**PROBLEM DETAILS**.
Copy out all of the entries, keeping every word the same.

[Dataset records]
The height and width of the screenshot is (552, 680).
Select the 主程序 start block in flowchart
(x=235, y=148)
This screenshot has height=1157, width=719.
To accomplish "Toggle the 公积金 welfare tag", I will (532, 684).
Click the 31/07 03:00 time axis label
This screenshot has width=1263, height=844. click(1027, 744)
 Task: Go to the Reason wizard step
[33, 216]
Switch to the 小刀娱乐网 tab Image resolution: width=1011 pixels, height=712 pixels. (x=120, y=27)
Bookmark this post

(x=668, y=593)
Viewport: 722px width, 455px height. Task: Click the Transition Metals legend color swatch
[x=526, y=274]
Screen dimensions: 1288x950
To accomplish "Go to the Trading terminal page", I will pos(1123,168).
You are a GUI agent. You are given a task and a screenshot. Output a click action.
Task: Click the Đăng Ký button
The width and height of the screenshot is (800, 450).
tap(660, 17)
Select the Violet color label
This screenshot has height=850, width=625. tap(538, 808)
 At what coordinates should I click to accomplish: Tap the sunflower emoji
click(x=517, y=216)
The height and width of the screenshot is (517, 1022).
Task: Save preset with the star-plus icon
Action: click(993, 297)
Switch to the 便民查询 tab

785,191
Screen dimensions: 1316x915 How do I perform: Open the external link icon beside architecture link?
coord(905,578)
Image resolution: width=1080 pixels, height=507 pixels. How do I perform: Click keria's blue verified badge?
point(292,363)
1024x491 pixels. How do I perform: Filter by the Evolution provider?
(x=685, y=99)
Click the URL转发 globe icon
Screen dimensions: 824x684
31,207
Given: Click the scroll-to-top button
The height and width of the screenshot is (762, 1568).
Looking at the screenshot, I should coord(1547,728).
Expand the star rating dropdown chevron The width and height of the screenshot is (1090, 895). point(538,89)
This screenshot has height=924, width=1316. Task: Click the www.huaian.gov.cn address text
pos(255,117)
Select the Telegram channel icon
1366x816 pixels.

**SOLUTION BELOW**.
The height and width of the screenshot is (552, 680).
Select the 主程序 start block in flowchart
(x=235, y=148)
This screenshot has height=1157, width=719.
To accomplish "Toggle the 公积金 welfare tag", I will (532, 684).
Click the 31/07 03:00 time axis label
This screenshot has width=1263, height=844. click(1027, 744)
 Task: Go to the Reason wizard step
[33, 216]
Switch to the 小刀娱乐网 tab Image resolution: width=1011 pixels, height=712 pixels. (x=120, y=27)
Bookmark this post

(x=668, y=593)
Viewport: 722px width, 455px height. Task: Click the Transition Metals legend color swatch
[x=526, y=274]
Screen dimensions: 1288x950
To accomplish "Go to the Trading terminal page", I will pos(1123,168).
You are a GUI agent. You are given a task and a screenshot. Output a click action.
Task: Click the Đăng Ký button
The width and height of the screenshot is (800, 450).
tap(660, 17)
Select the Violet color label
This screenshot has height=850, width=625. tap(538, 808)
 At what coordinates should I click to accomplish: Tap the sunflower emoji
click(x=517, y=216)
The height and width of the screenshot is (517, 1022).
Task: Save preset with the star-plus icon
Action: click(993, 297)
Switch to the 便民查询 tab

785,191
Screen dimensions: 1316x915 How do I perform: Open the external link icon beside architecture link?
coord(905,578)
Image resolution: width=1080 pixels, height=507 pixels. How do I perform: Click keria's blue verified badge?
point(292,363)
1024x491 pixels. How do I perform: Filter by the Evolution provider?
(x=685, y=99)
Click the URL转发 globe icon
Screen dimensions: 824x684
31,207
Given: Click the scroll-to-top button
The height and width of the screenshot is (762, 1568).
Looking at the screenshot, I should coord(1547,728).
Expand the star rating dropdown chevron The width and height of the screenshot is (1090, 895). point(538,89)
This screenshot has height=924, width=1316. Task: Click the www.huaian.gov.cn address text
pos(255,117)
Select the Telegram channel icon
1366x816 pixels.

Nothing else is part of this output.